Introduction
In search of clinically relevant genetic risk factors for common disorders, genome-wide association studies (GWAS) have been performed since more than
15 years, with meagre results. Now even the most prominent advocate of this research direction has thrown the sponge1 and world-wide, rare disorders have come into focus of genome research again2. We were among the first to point out the inherent difficulties of GWAS in complex diseases, including their genetic heterogeneity, and to stress the importance of studying single gene disorders as a better alternative. Consequently, the research of our department has revolved around monogenic disorders since its inception3.
During the past decade, we have increasingly focused on intellectual disability (ID) and related disorders. ID, also called mental retardation or early-onset cognitive impairment, is the biggest unsolved problem of clinical genetics and a far heavier socio-economic burden than, e.g., cancer4. Of the several thousand gene defects that may give rise to ID, only a few hundred have been identified so far, since many forms of ID are clinically indistinguishable and because in Western Societies, families tend to be small. We circumvented this problem by forging international cooperations, e.g. with a potent group in Iran. This enabled us to study familial forms of ID in a systematic manner, and put us in an excellent position for scaling up this research when high-throughput sequencing techniques became available, as outlined below.

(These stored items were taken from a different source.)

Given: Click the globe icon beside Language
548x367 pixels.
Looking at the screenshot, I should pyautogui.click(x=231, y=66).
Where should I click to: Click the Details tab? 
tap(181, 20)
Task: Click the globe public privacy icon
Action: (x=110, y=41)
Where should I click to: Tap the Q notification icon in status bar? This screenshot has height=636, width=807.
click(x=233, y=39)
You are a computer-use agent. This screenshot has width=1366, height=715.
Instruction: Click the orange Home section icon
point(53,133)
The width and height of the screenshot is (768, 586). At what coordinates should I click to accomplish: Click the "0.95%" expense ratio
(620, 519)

This research would not have been possible without substantial financial support from the Max Planck Society and additional funding from the German Federal Ministry of Education and Research. Both came to an end in October 2011, when the Head of the Department reached his official retirement age, but was re-installed as Acting Director for a period of three years. Since then, a deconstruction plan is in place, which entails a progressive reduction of the structural budget until the end of October 2014, when the department will be closed. However, additional financial support has been obtained through an EU grant (Genetic and Epigenetic Networks in COgnitive DISorders [GENCODYS], FP7 reference no. 241995,
05/2010 – 04/2015) which will partially compensate the diminishing structural resources.

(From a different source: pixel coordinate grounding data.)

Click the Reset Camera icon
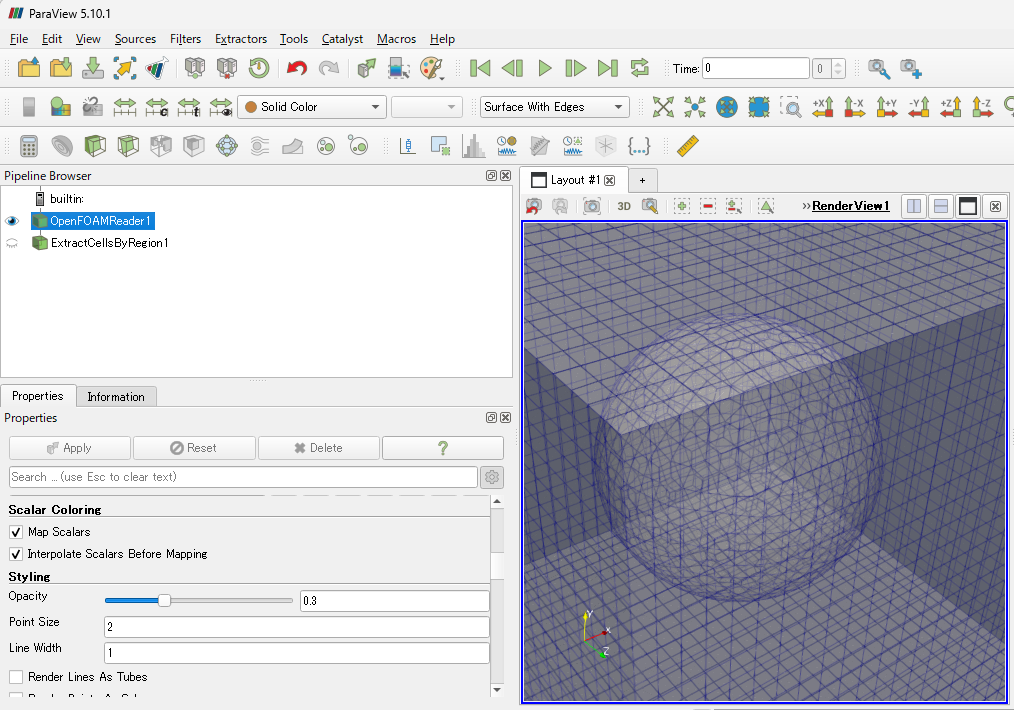The width and height of the screenshot is (1014, 710). (663, 107)
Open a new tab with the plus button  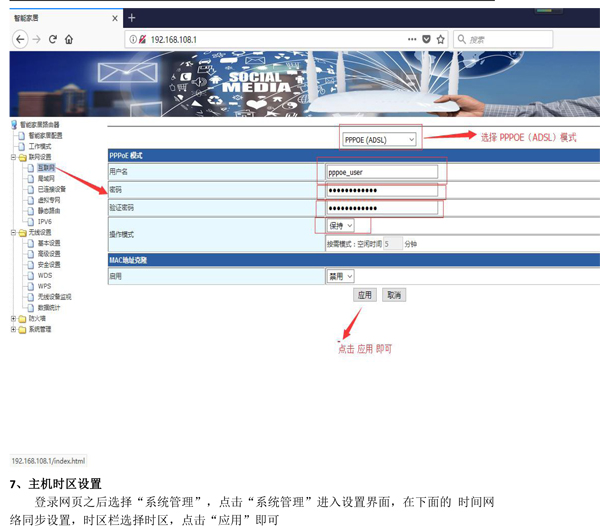click(x=132, y=18)
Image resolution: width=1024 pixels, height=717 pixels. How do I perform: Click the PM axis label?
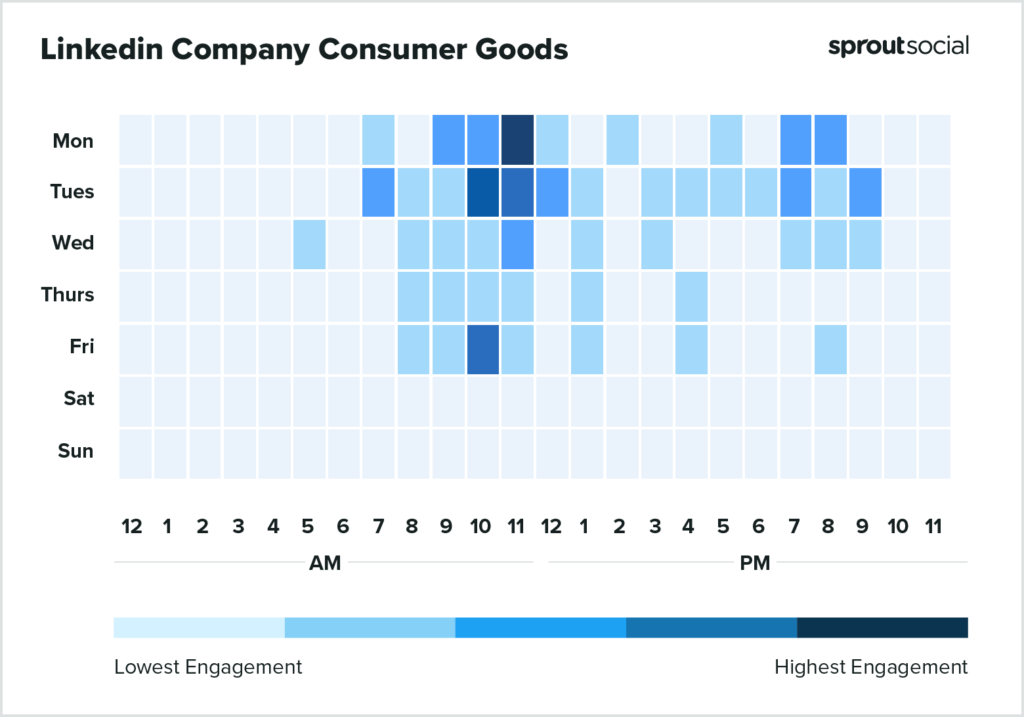(755, 563)
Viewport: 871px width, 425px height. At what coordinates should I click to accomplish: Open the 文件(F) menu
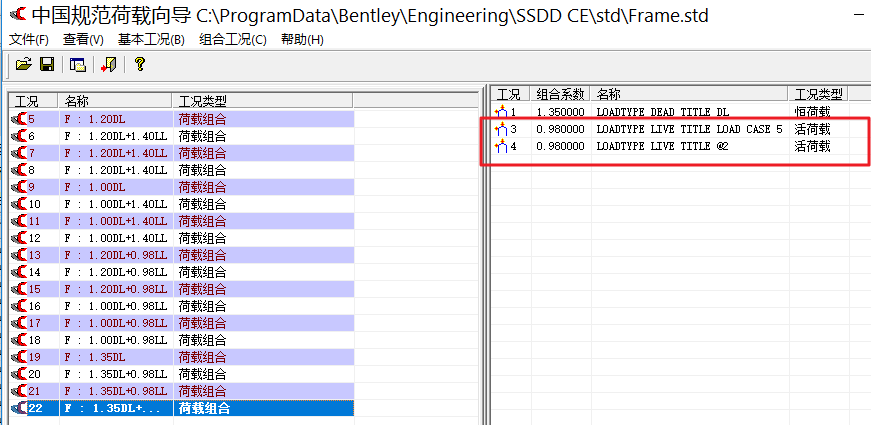coord(28,39)
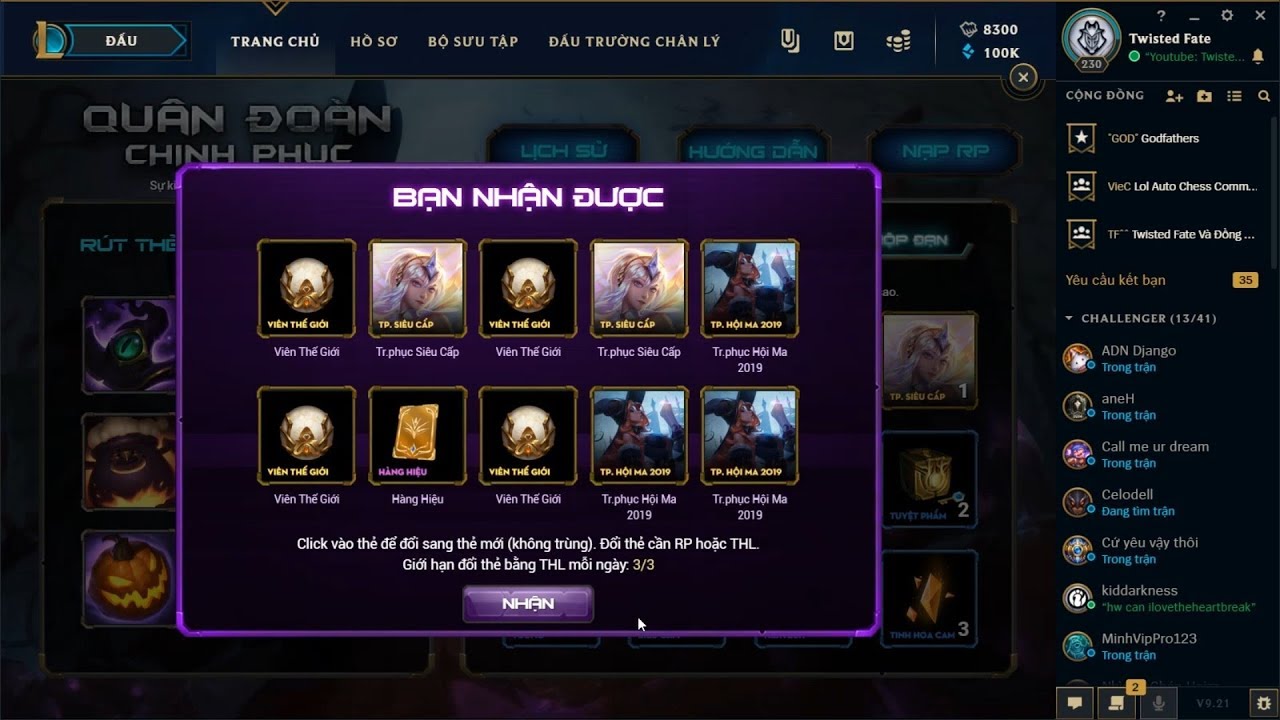Image resolution: width=1280 pixels, height=720 pixels.
Task: Open the notifications bell icon
Action: [x=1258, y=57]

In accordance with the deconstruction plan, the groups of Tim Hucho (Signal Transduction in Pain and Mental Retardation) and Diego Walther (Monoamine Signalling and Disease, Mouse Lab.) were discontinued when the contracts of their leaders expired. Andreas Tzschach, our former clinical geneticist, left for the University of Tuebingen in 2011, and his position was filled by Thomas Wienker, a human geneticist and retired professor of biostatistics from the University of Bonn. Andreas Kuss was appointed as a professor (W2) by the University of Greifswald, and since 2011, Luciana Musante, a former post-doctoral fellow in the group of Vera Kalscheuer, is now in charge of our research into recessive ID. While we are still maintaining close ties with Wei Chen, now at the Max Delbrück Center in Berlin, his part-time appointment at the MPIMG was discontinued in 2011, and his former post-doctoral fellow Hao Hu took over his task as the bioinformatician of our department. Finally, the part-time appointment of Susann Schweiger (University of Dundee and future Head of Human Genetics at the University of Mainz) has also been terminated in 2011.
In view of the reduced size of the department, which is also due to the fact that we can no longer hire PhD students, most former groups have lost their critical mass. At the same time, the research of the remaining scientists converged and their collaboration intensified. Therefore, their scientific achievements are no longer presented separately, except for Tim Hucho, recently appointed as W2 professor at the University of Cologne, and Reinhard Ullmann’s group with its gradually diverging orientation and own DFG support.